Oggi, ma nel 1970, in tutta Italia, la Società italiana per l’esercizio telefonico, passava alla teleselezione “integrale”, cioè estesa su scala nazionale. Ovvero la novità era che ogni utente telefonico del Belpaese avesse la possibilità di comporre il numero di un altro connazionale solo anteponendo il prefisso, senza l'intervento del centralinista.
Di fatto sparivano le telefoniste. In precedenza, infatti, l’operatore, che il più delle volte era una donna, almeno fino alle 22 quando alle signorine dal grembiule celeste e colletto bianco subentravano i “notturnisti”, si raggiungeva chiamando il 14, per avere la linea nazionale, o il 15, per essere agganciati a quella con l’estero. Di fatto la Sip (nella foto, particolare dell’insegna esposta fuori da un bar romano che specificava agli avventori la possibilità, all’interno, di usufruire dell'apparecchio telefonico aggiornato al sistema di teleselezione, nell’immagine scattata, nel 2015, da Sergio D’Afflitto) tentava, con uno sforzo di adeguamento tecnologico rispetto ai parametri europei, di livellare il divario tra i residenti nelle grandi città e gli abitanti dei piccoli centri. Favorendo questioni di famiglia, di cuore e d'affari.
"La teleselezione è stata, in questi giorni, completata ed estesa a tutto il Paese e a tutti gli utenti, assolvendosi così agli impegni assunti con la convenzione stipulata il 27 febbraio 1968 con il Ministero delle Poste e dei telegrafi", aveva scritto il giorno precedente, il 30 ottobre di quel 1970, da Torino, Giovanni Someda, dal 1961 presidente della Sip, nella lettera indirizzata a Carlo Cerutti, dal 1968 amministratore delegato e direttore generale della Società finanziaria telefonica, la Stet fondata, il 21 ottobre 1933 dall’Istituto di ricostruzione industriale, che nel 1997 confluirà in Telecom Italia. Questo stando alla missiva conservata nell’archivio storico Tim del capoluogo piemontese.

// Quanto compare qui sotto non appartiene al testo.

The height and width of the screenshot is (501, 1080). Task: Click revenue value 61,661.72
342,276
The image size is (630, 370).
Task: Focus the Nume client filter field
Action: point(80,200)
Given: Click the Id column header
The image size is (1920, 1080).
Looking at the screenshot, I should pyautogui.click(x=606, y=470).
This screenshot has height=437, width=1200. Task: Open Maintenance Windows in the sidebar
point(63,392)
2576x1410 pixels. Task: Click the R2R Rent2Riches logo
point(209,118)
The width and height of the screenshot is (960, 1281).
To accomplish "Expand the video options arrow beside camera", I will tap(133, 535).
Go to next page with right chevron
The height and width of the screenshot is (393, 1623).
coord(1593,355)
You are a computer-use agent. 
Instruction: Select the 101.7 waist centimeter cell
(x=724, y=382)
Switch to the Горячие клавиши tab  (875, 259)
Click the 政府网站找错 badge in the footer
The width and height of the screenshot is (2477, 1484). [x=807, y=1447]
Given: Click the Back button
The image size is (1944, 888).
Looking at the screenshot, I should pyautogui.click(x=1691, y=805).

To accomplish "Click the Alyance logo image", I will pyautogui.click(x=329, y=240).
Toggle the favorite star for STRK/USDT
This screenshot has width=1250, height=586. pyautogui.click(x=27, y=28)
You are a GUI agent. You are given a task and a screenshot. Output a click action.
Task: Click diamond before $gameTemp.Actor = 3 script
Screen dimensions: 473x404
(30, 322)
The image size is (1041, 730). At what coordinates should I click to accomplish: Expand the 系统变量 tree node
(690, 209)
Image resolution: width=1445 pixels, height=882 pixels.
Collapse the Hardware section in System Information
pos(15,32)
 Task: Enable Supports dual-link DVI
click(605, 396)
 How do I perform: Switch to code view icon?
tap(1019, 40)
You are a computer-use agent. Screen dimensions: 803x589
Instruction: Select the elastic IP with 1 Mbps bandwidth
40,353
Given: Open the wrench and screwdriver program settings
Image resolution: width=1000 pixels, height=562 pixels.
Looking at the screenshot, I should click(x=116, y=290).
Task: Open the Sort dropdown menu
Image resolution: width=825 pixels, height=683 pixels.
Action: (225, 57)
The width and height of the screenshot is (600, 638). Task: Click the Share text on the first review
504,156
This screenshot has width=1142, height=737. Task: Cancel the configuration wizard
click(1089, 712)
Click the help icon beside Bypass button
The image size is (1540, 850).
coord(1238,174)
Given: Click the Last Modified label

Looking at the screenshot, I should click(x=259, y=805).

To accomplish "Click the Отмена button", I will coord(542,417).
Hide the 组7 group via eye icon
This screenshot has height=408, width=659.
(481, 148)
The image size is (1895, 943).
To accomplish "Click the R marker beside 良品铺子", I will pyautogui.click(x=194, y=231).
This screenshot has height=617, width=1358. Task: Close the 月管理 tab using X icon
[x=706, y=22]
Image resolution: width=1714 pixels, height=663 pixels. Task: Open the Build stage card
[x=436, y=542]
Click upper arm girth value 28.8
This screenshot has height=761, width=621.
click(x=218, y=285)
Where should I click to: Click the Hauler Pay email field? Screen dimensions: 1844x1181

Il programma per estendere a tutto lo Stivale la teleselezione aveva ripreso slancio dopo il 1964, quando il sistema telefonico tricolore era stato unificato con la fusione delle cinque società concessionarie macro-regionali private esistenti, ossia: Stipel, per Piemonte e Lombardia; Telve, per le tre Venezie; Timo, per Emilia, Marche, Umbria e Abruzzo; Teti, per Liguria, Toscana, Lazio e Sardegna; Set, per il Mezzogiorno. Realtà che erano state incorporate nella Sip, fondata, sempre dall’Iri, sotto la Mole Antonelliana, proprio nel 1964. Il 31 ottobre 1970, L’Italia era, stata la terza nazione europea, dopo Olanda e Germania ovest, a centrare il risultato della teleselezione integrale.